▶ _Short exercise_
Rewrite the material below, beginning at the line that contains "Click the ntfs Copy green checkmark" and stopping after the line that contains "coord(880,1049)". Reproduce every line, requests included, but scale each coordinate in the answers by 0.3 and round it to a whole number, with halves rounded up; numbers in the requests stay unchanged.

== == ==

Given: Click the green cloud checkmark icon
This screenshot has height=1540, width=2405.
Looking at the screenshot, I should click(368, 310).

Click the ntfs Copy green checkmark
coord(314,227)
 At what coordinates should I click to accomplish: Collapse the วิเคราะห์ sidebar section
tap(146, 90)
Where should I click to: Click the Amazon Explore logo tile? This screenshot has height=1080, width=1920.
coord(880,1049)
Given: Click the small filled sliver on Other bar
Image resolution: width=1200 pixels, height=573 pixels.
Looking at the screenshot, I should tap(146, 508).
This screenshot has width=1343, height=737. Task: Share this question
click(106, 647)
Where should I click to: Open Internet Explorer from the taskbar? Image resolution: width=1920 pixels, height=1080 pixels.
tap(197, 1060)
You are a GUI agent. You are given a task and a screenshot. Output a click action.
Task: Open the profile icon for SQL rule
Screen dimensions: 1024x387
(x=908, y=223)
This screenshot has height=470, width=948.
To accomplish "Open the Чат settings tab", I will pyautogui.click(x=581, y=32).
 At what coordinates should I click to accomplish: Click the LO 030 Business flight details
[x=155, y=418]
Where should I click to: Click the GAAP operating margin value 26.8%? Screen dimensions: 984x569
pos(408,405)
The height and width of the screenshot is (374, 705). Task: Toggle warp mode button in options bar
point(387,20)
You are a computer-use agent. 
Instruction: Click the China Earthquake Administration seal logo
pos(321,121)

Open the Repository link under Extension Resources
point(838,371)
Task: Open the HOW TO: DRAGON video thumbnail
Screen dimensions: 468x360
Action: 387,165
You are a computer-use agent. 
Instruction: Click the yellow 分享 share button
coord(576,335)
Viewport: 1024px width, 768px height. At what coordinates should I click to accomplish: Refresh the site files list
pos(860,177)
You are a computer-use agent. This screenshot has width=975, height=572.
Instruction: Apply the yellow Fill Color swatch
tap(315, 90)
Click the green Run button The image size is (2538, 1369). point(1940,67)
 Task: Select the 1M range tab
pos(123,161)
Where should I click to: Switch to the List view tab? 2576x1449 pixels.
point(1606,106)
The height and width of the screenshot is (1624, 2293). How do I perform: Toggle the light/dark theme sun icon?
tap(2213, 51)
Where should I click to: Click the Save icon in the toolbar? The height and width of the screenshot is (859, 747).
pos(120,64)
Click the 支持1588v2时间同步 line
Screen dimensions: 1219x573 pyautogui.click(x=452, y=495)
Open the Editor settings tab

== == ==

▶ _Exercise solution_
Click the ntfs Copy green checkmark
coord(94,68)
 At what coordinates should I click to accomplish: Collapse the วิเคราะห์ sidebar section
tap(44, 27)
Where should I click to: Click the Amazon Explore logo tile? This screenshot has height=1080, width=1920.
coord(264,315)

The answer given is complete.